Wednesday, February 24, 2016

Dogen

Eithei Dogen (1200 - 1253) was the founder of the Soto Zen school in Japan. Following the death of his mother when he was just seven, he became a monk at Mount Hiei, the central monastery of the Tendai school, which was the dominant Buddhist tradition in Japan at the time. But at the age of 23, unable to reconcile the prevalent teaching of "original enlightenment" with Buddhist practice—if we are all originally enlightened, what is the point of practice, he asked—Dogen left Mount Hiei to seek answers in China. There, he received dharma transmission from Rujing, a Chan master, and returned to Japan to teach.

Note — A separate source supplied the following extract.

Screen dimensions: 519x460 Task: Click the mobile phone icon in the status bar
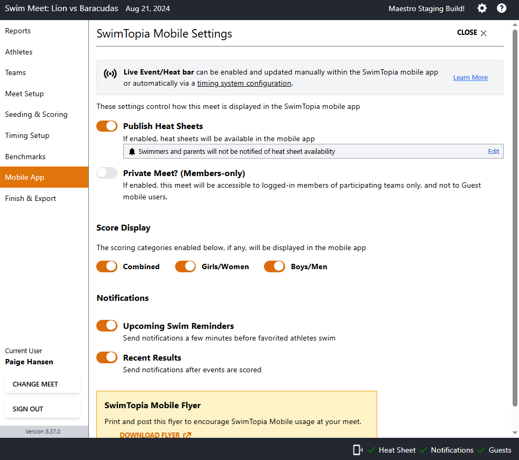357,450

A fierce advocate of shikantaza, or objectless seated meditation, Dogen taught "practice-realization." His view was that enlightenment, rather than being a fruit of practice, is practice itself—and that practice is itself enlightenment. A prolific and poetic writer, Dogen composed volumes of teachings on topics ranging from how to wash one's face to the workings of karma to the nature of time, all the while training monks and laypeople and laying the ground for what would become the Soto school of Zen. His masterwork, the 95-chapter Treasury of the True Dharma Eye (Shobogenzo), is considered one of the seminal works in Buddhist literature.